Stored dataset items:
=== Section Start ===
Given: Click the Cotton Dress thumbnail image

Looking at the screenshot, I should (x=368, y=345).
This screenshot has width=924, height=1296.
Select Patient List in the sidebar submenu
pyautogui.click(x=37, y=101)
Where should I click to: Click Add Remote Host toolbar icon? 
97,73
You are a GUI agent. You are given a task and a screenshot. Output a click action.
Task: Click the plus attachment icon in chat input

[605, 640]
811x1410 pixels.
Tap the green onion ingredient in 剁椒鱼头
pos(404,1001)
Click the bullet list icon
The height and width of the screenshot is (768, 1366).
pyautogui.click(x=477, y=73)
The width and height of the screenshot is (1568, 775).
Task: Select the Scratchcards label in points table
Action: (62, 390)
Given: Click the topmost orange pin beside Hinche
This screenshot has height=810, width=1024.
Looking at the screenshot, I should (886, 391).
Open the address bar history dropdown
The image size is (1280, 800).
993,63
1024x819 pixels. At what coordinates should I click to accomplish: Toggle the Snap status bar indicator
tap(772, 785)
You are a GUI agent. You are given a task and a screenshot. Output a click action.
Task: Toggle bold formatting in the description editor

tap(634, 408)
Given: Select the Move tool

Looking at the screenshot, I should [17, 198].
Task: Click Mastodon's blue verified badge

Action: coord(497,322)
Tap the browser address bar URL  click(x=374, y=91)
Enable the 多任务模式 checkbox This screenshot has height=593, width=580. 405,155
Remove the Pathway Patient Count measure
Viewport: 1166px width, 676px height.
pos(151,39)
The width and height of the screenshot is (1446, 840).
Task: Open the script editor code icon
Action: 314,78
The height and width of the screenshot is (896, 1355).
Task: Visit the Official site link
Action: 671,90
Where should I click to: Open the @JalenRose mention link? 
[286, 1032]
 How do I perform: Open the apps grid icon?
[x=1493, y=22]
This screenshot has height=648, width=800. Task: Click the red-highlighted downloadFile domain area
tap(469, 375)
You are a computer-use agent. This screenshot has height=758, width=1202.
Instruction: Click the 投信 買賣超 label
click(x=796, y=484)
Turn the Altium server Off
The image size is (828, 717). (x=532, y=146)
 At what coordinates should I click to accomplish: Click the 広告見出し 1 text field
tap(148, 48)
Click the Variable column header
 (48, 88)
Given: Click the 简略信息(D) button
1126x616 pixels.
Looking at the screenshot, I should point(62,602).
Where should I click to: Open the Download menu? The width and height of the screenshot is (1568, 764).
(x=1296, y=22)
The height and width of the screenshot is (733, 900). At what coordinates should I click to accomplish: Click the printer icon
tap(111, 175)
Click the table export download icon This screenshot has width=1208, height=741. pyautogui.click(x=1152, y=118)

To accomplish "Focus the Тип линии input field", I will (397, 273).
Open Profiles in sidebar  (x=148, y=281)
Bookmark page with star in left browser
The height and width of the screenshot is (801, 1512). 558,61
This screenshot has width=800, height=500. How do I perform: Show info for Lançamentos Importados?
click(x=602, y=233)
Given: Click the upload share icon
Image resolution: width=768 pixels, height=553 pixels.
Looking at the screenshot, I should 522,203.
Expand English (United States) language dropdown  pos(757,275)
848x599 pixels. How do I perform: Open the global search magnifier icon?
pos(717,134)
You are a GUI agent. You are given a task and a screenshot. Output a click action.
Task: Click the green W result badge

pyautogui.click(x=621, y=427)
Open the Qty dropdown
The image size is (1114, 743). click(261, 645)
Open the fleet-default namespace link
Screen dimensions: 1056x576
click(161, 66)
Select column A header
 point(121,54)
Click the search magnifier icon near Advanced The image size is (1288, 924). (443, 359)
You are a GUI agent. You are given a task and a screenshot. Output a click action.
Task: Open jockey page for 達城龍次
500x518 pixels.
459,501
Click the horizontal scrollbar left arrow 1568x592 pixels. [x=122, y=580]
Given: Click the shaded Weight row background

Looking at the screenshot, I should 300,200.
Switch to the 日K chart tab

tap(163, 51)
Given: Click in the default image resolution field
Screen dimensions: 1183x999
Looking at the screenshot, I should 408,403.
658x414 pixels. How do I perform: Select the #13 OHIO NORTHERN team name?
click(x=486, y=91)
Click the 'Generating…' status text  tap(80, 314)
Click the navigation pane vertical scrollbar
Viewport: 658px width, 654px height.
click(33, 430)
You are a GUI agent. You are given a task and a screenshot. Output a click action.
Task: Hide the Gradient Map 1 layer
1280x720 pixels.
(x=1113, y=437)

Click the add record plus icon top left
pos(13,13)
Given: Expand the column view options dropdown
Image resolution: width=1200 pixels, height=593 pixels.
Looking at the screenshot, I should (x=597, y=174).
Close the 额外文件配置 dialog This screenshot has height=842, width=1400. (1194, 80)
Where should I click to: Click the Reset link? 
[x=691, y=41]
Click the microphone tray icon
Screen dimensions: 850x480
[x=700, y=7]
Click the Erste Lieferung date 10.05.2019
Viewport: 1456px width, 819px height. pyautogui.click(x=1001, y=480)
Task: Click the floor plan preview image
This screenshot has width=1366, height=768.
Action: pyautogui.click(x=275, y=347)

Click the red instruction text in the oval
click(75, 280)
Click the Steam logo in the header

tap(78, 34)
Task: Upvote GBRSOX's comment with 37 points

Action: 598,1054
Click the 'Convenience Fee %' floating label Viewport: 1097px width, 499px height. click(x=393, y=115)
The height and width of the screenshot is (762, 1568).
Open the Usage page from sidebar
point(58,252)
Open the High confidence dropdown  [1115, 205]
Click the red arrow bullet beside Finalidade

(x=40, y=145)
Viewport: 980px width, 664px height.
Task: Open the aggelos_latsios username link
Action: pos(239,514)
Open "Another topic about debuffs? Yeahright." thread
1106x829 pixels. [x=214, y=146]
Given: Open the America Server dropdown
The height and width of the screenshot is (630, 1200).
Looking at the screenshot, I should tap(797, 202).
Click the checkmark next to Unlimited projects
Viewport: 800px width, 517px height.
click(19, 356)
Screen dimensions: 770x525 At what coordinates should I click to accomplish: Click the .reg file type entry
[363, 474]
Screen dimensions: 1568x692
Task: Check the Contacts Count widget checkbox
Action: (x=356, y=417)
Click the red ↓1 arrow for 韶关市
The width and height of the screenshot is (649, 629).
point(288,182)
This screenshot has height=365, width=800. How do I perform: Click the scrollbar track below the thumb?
=== Section End ===
§ **PROMPT**
All lines above containing the string "address" are to be collected.

§ **RESULT OF THE EXERCISE**
Open the address bar history dropdown
Tap the browser address bar URL  click(x=374, y=91)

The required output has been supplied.